Yok torna taşlama, kumlama, krom kaplama, hidrolikler midrolikler,
bir yandan da ustayı kontrol edicez derken bir sürü aleme girdim.
Baka ne lan baka ???

Ustada usta ama ha ! Ben kendimi patron sanırken, ustanın isteklerine can siparene koşturuverir buldum bir anda...

Gelen giden, kapıdan geçerken uğrayan, allah nazardan saklasın, maşallah misafirimiz artmaya başladı ...

Bir .... var , eskavatör kovası imal eden. Bu, bizim üniversitede endüstri ilişkileri dersinde, (hani çok ahım şahım bir ders değil ama üniversitede okutulduğuna göre bir dayanağı olmalı ) öğrendiğimiz konuları keşfetmis, okumadığından değil kendiside üniversite okumuş ama okurken ne bilsin başına gelecekleri. Gelip gelip kağıda organizasyon şemaları çiziyor. Çocukluktan beri Ostimde ya, elleri usta eli olmuş. Olsun ama şimdi iphone kullanir yuzuk takar.


"Abi biz niye başarısızız ?"

"Estağfurullah abicim o nasıl söz?"
"Yok öyle abi!
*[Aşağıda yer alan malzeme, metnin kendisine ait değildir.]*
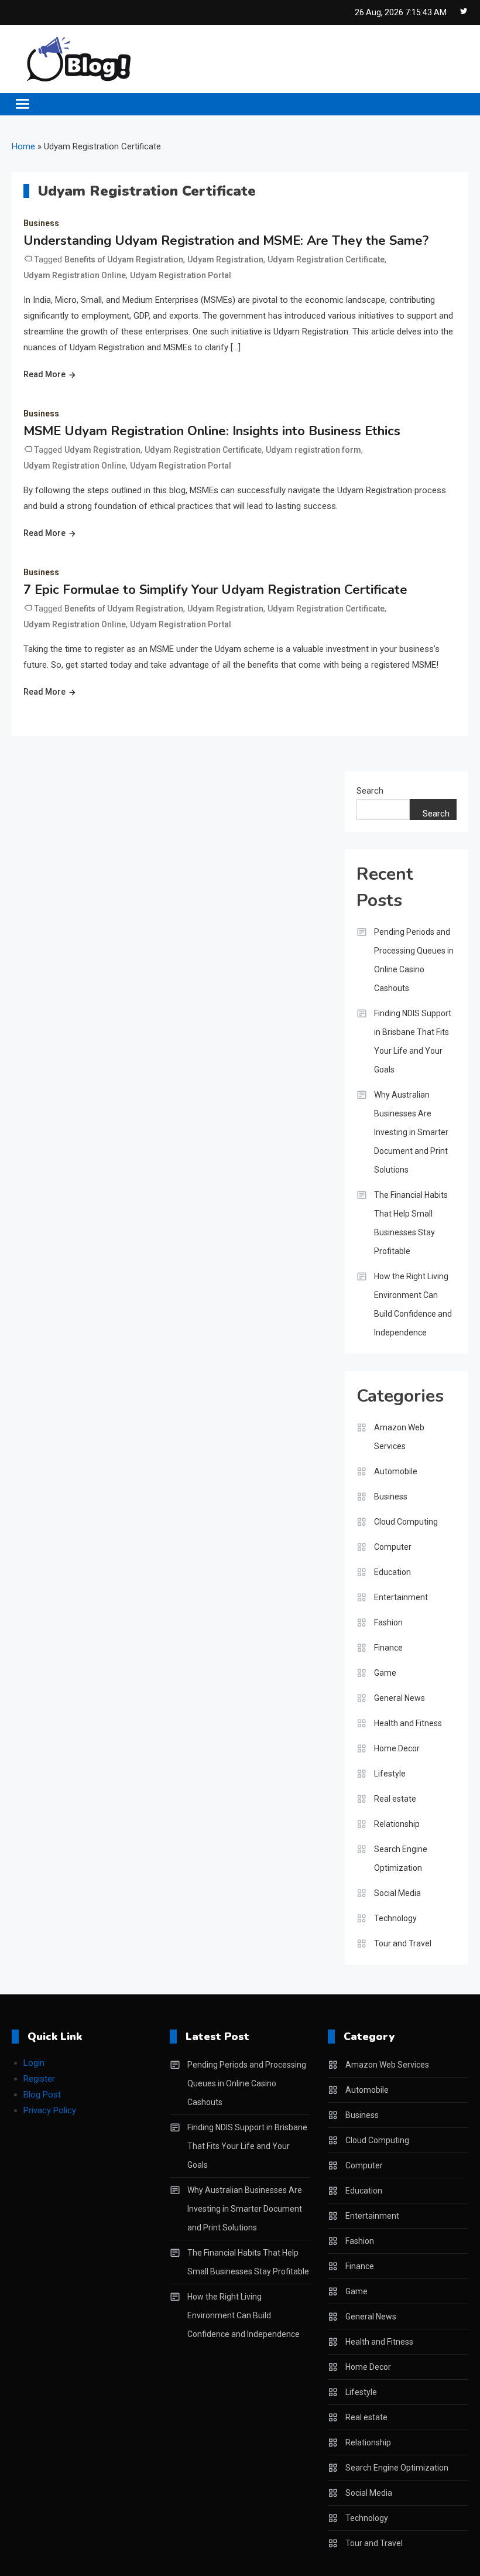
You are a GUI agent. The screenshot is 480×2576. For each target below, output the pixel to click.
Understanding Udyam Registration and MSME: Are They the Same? (225, 241)
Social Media (397, 1893)
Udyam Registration (225, 259)
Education (392, 1572)
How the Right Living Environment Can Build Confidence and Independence (413, 1304)
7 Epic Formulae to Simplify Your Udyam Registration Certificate (215, 590)
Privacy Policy (49, 2110)
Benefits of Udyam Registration (123, 259)
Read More (44, 374)
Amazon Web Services (399, 1437)
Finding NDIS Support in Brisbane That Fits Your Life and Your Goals (412, 1041)
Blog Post (42, 2094)
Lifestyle (390, 1773)
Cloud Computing (406, 1521)
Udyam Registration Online (74, 275)
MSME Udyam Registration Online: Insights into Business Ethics (211, 431)
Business (41, 223)
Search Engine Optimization (400, 1858)
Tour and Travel (402, 1943)
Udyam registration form (313, 450)
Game (385, 1673)
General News (399, 1698)
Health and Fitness (408, 1723)
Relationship (397, 1824)
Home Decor (397, 1748)
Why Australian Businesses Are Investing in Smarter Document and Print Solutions (411, 1132)
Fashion (388, 1622)
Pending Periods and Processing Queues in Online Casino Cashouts (414, 960)
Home (23, 146)
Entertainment (401, 1597)
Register (39, 2078)
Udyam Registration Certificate (326, 259)
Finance (388, 1647)
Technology (395, 1918)
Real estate (395, 1798)
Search (369, 790)
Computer (393, 1547)
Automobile (395, 1471)
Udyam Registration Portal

Biz önce eleman alırız, sonra malzeme alırız sonra imalat yapar
sonra da stoga koyarız. Hani stokların durduğu yere böyle bir vitrin camı koyayım da
bari yoldan geçen görsün bile yok. Siz napıyorsunuz? Ortada şirket yok eleman yok
maşallah önce teşhir yapıp müşteri bulursunuz, parayı peşin alır sonra gelir bize sipariş
verirsiniz. Sizinki doğru abi” diyor.

Kurumsallaşma ve kümeleşme çabaları içerisinde madem teşhir edeceğiz malımızı, bari bir websitesi yapılmalıya karar vermişler. Ama vizyon misyon linkinin içine yazacak bişey
akıllarına gelmemis henüz, şikayetçiler bu terimlerden. Aman görün bakın çok büyük
işadamı olacak göreceksiniz.











Bir yandan da N.otomotiv klasiğimiz var bir adet. S. usta saolsun ilk ihracatımız
onların ürünlerini alıp satarak basladı. Fiyat teklifini faksla gondermeyi ayıp kabul ederler,
illa elden zarf icinde takdim edecekler.Sonra konusmadan oturup uzun uzadıya pazarlık edilir.
Acele ile is yapilmaz kesin kes.Kısmet!

N.Otomotivin ordan bir Oktay çıktı şapkadan,Yozgatlı imis, Divan sazı çalıyor söylüyor. Aşıklardan. Ava gidiyorlarmış 3 bağlama üstadı, hayvanlara ateş etmeye kıyamayıp sabahtan aksama açık havada çalıp söyleyip geri geliyorlarmış


Herkes kriz mriz konusuyo ya bu ara, Oktay'a teğet bile geçemezmiş "bana bisey olmaz abi krizde ben çırpma tezene çalmam, çekme calarim, bi Yalan Dünya girişi yaparım gece 12 de bütün millet balkonuna üşüşür, deprem sanırsın,hayatta aç kalmam ben abi ” diyor.

Gelmiş TV li çin isi telefonundan bana yalan dünya ,yozgat sürmelisi dinletiyor.

Onlarin orda usta izin vermiyomuş, ”yav ayağımıza çağırmak ayıptır ama , bizim burda kimse karışmaz gel çal sazını” dedim bende.

http://www.youtube.com/watch?v=v4ZmLXrrCOo


Bu alemler arasında gidip gelmekten, CINE5 decoder ı gibi oldum sizin anlayacağınız, ama o elektronik olandan değil...Arkaya,yana ayna koymalı, aynayı, cam sille parlatıp ücretsiz net görüntü elde etmeli bir model vardıya şehir efsaneleri arasında anlatılan, o türden.